Show that $(-2,-3), (6,3), (3,7),$ and $(-5,1)$ are the vertices of a rectangle.

(A) Let the vertices be $A(-2,-3), B(6,3), C(3,7),$ and $D(-5,1).$
First,we calculate the lengths of the sides using the distance formula $d = \sqrt{(x_2-x_1)^2 + (y_2-y_1)^2}$:
$AB^2 = (-2-6)^2 + (-3-3)^2 = (-8)^2 + (-6)^2 = 64 + 36 = 100 \implies AB = 10$
$BC^2 = (6-3)^2 + (3-7)^2 = (3)^2 + (-4)^2 = 9 + 16 = 25 \implies BC = 5$
$CD^2 = (3 - (-5))^2 + (7-1)^2 = (8)^2 + (6)^2 = 64 + 36 = 100 \implies CD = 10$
$DA^2 = (-5 - (-2))^2 + (1 - (-3))^2 = (-3)^2 + (4)^2 = 9 + 16 = 25 \implies DA = 5$
Since opposite sides are equal ($AB=CD=10$ and $BC=DA=5$),the quadrilateral is a parallelogram.

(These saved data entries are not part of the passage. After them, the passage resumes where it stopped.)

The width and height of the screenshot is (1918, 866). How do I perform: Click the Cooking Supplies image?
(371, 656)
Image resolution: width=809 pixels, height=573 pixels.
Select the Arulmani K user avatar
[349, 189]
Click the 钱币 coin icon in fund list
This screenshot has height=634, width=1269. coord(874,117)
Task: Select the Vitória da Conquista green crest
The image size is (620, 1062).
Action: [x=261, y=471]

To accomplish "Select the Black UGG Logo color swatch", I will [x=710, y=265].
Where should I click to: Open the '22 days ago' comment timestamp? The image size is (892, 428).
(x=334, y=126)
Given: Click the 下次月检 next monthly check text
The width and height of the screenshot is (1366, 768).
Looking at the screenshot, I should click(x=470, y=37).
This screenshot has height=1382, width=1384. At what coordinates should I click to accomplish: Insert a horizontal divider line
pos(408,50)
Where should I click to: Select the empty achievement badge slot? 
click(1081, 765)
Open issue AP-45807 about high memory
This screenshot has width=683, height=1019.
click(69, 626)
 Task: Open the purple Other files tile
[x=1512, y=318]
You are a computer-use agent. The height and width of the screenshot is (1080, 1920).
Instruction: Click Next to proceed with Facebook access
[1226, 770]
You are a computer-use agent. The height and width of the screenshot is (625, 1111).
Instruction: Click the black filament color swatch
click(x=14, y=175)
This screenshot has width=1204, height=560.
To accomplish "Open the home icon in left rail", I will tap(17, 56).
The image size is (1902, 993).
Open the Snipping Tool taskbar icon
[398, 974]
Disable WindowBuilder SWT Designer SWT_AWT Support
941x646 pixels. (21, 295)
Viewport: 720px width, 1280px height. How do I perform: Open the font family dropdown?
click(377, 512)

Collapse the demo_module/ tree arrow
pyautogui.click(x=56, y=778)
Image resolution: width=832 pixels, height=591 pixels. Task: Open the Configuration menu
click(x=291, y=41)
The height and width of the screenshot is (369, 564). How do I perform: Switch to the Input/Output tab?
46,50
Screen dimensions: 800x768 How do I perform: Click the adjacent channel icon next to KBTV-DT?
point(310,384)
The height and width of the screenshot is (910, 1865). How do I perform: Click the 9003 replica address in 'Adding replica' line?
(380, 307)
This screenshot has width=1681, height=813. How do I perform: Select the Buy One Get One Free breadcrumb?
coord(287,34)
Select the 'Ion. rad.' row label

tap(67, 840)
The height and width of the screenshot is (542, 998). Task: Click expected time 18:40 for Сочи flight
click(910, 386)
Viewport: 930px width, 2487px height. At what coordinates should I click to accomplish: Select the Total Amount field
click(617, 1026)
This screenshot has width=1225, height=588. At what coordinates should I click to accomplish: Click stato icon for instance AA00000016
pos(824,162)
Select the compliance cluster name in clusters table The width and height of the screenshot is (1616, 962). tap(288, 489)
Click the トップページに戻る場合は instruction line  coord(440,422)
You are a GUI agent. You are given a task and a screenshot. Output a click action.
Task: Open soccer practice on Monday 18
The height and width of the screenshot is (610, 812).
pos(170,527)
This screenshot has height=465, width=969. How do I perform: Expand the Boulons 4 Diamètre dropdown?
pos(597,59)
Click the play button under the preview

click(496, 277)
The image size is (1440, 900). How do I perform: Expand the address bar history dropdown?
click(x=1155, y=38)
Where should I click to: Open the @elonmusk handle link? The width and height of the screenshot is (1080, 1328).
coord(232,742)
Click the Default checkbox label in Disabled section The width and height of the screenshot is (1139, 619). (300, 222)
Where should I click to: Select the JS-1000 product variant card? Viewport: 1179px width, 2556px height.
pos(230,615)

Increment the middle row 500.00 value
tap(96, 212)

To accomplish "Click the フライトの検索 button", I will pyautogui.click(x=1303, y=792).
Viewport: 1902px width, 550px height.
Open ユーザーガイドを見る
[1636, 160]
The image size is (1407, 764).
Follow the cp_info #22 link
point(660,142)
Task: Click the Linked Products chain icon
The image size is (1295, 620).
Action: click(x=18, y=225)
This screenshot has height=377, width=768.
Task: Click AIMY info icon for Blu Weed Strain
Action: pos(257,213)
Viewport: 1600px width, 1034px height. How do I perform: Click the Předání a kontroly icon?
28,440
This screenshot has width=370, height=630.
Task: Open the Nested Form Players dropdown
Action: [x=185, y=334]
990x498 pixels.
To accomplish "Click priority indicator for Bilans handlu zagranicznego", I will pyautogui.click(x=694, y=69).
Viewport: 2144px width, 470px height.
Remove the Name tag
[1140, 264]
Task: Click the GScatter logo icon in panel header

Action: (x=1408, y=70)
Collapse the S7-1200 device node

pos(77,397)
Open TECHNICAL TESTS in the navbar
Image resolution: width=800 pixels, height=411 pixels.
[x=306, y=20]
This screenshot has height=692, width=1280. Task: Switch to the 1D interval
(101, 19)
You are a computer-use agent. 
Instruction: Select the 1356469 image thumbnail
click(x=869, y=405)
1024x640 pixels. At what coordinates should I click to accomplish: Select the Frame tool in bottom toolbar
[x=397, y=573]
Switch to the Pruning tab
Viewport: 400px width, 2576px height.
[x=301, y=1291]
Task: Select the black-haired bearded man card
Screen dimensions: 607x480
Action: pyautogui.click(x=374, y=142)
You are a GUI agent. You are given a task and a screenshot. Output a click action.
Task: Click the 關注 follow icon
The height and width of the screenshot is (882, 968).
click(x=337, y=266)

Next,we check the diagonal $AC$:
$AC^2 = (-2-3)^2 + (-3-7)^2 = (-5)^2 + (-10)^2 = 25 + 100 = 125$
In $\triangle ABC$,$AB^2 + BC^2 = 100 + 25 = 125 = AC^2$.
By the converse of the Pythagorean theorem,$\angle B = 90^\circ$.
Since the parallelogram has one right angle,it is a rectangle.